Уже много лет театр был любимым убежищем Эйба от мирских проблем. Возможно, сказалась страсть рассказывать истории; к тому же, он использовал театральные приемы, когда обдумывал собственные выступления. Возможно, нервное напряжение, что он испытывал, выступая перед тысячами людей, позволяло ему глубже понять тонкости искусства исполнителей. Эйб ходил и на оперетту, и на оперу, но главным образом предпочитал пьесы (комедии то были, или трагедии, значения не имело). Больше всех прочих он любил постановки по Шекспиру.
С каким восторгом этим ветреным февральским вечером мы с Мэри отправились на «Юлия Цезаря» — скорей забыть недавние выборы. Наш добрый друг
[Уильям] Джейн предоставил нам собственную ложу на четыре места.
Этим вечером к Линкольнам присоединились его партнер Уард Хилл Лэмон и его тридцатичетырехлетняя жена, Анджелина. Постановка, согласно Эйбу, была «великолепным зрелищем античных одеяний и красочных декораций»
— лишь в первом акте покоробила оговорка одного актера.
Я едва не разразился хохотом, когда несчастный предсказатель обратился к Цезарю: «Бойся апрельских ид{40}
». Я испытал изумление (а вместе с ним и некоторое облегчение), что никто не засмеялся и не поправил его. Как может актер допустить такую ошибку? Или мне послышалось?
Акт III, сцена 2, Марк Антоний стоит над убитым, преданным Цезарем и произносит самый знаковый монолог пьесы:
Друзья, сограждане, внемлите мне.
Не восхвалять я Цезаря пришел,
А хоронить. Ведь зло переживает
Людей, добро же погребают с ними.
(перевод этого и последующих фрагментов пьесы «Юлий Цезарь» — М. Зенкевич)
У Эйба щипало в глазах от интонаций молодого актера.
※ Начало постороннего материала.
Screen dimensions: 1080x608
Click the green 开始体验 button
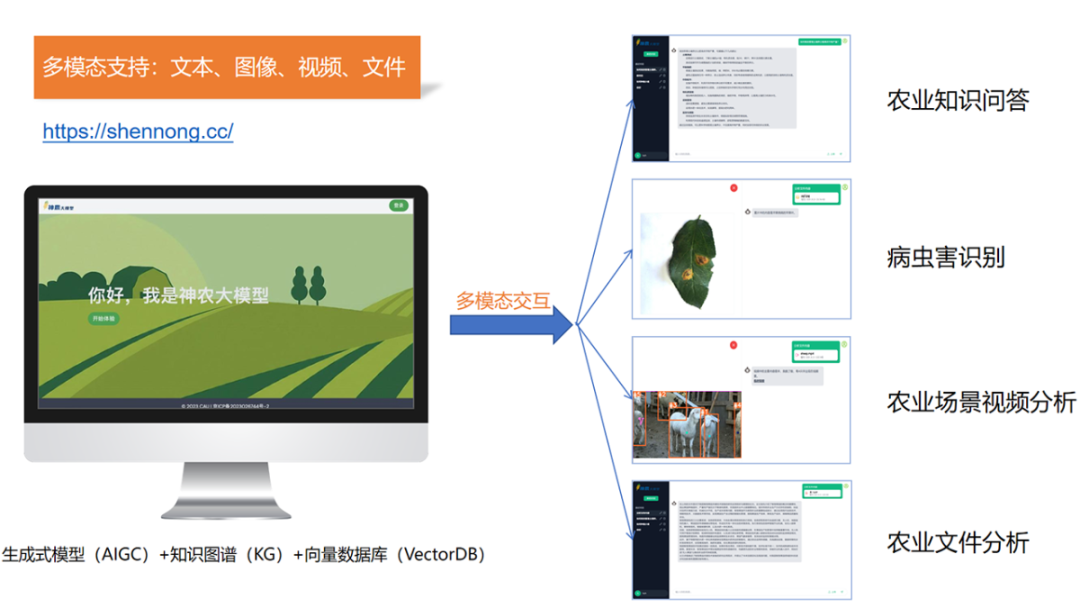click(x=104, y=318)
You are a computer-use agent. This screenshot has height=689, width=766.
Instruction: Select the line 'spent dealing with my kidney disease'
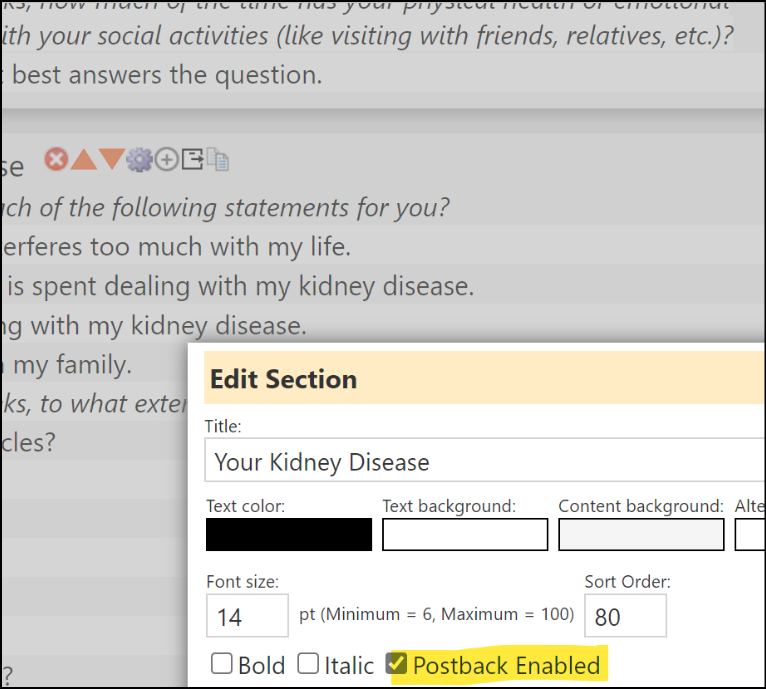[237, 286]
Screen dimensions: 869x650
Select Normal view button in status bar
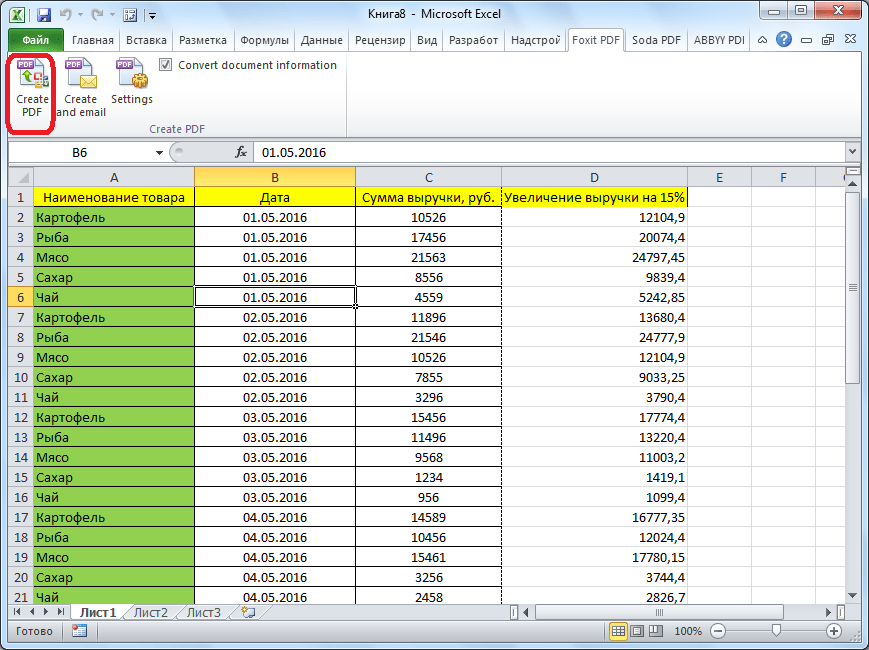click(x=619, y=631)
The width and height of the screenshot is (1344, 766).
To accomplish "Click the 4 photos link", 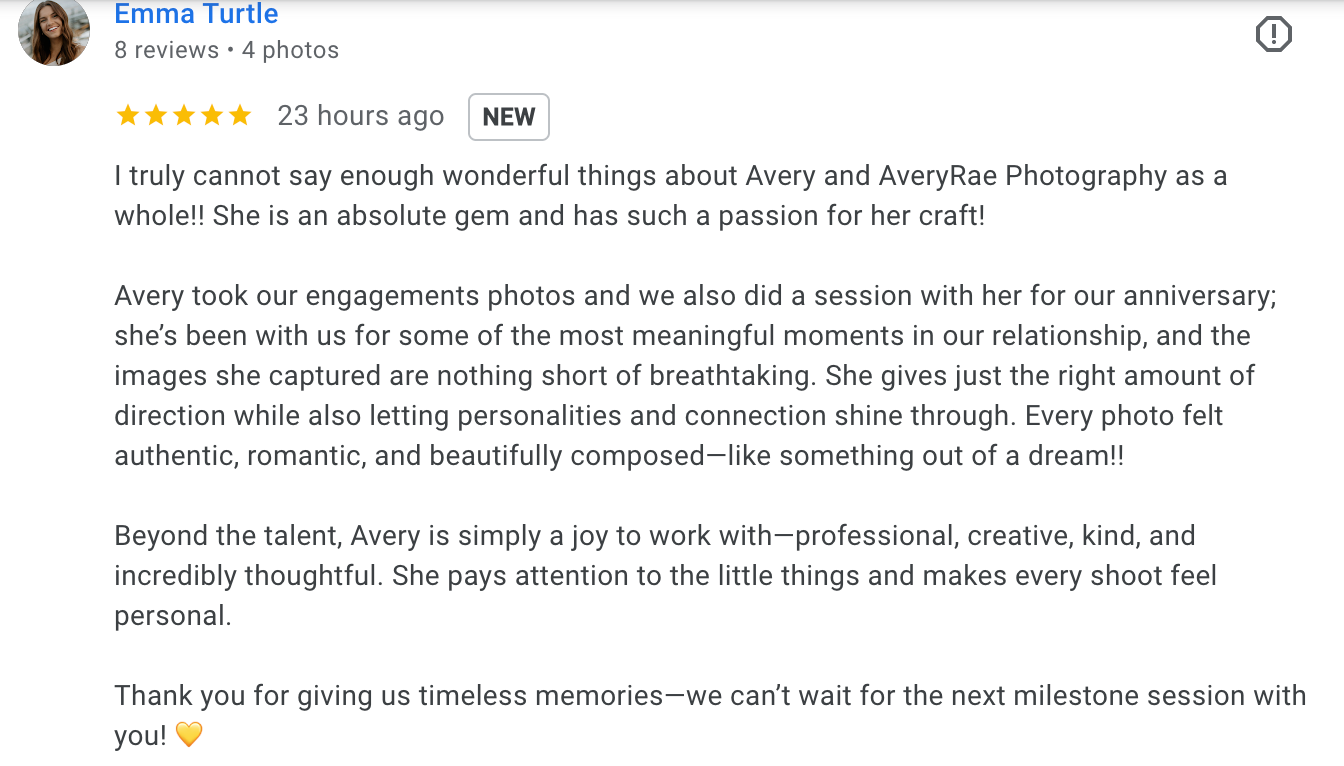I will click(290, 49).
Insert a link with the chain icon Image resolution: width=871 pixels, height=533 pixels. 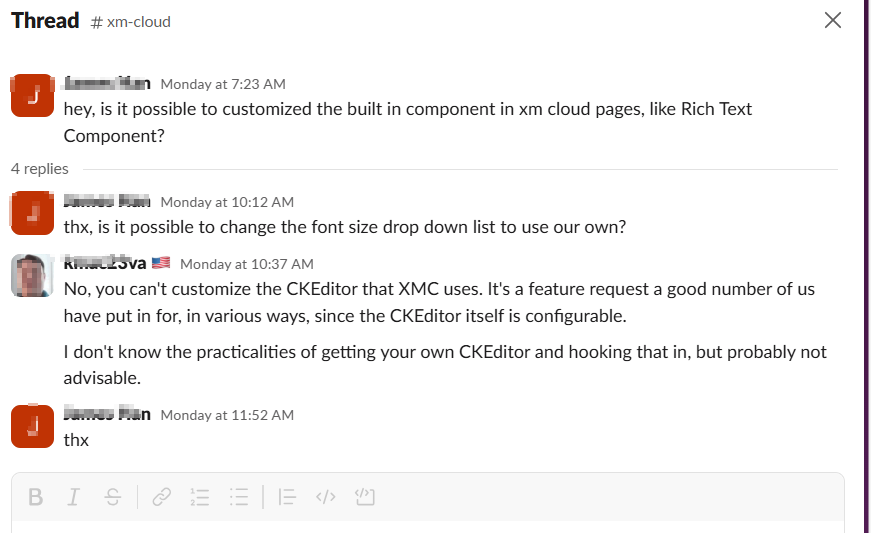tap(161, 497)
Я прочитал эти слова бесчисленное множество раз; меня поражала гениальность, с которой они шли друг за другом. Но только сейчас, в устах талантливого молодого человека, они обрели свой истинный смысл. Только сейчас я понял их суть. «Вы все его любили по заслугам», — сказал он. — «Так что ж теперь о нем вы не скорбите?» На этом, однако, его речь прервалась. Он сошел со сцены в зал.
Что за странная интерпретация? Мы с удивлением, почти с изумлением, смотрели, как он прошел в ту часть театра, где находились мы, и скрылся за дверью, что вела в нашу ложу. Напряжение внезапно охватило все мое тело, я подумал, он хочет сделать меня участником представления. У меня была причина для беспокойства, подобное в прошлом уже случалось. Такие импровизации являются обязательной частью жизни публичной фигуры и
[они] всегда кончались для меня неприятными приступами смущения.
Как Эйб и опасался, актер вошел в ложу с эффектным жестом, срывая гром аплодисментов. Зрители во все глаза смотрели, как он стоит перед Линкольнами и их гостями. Эйб нервно улыбнулся, ожидая, что будет дальше. Но (к его удивлению и облегчению) актер просто продолжил монолог.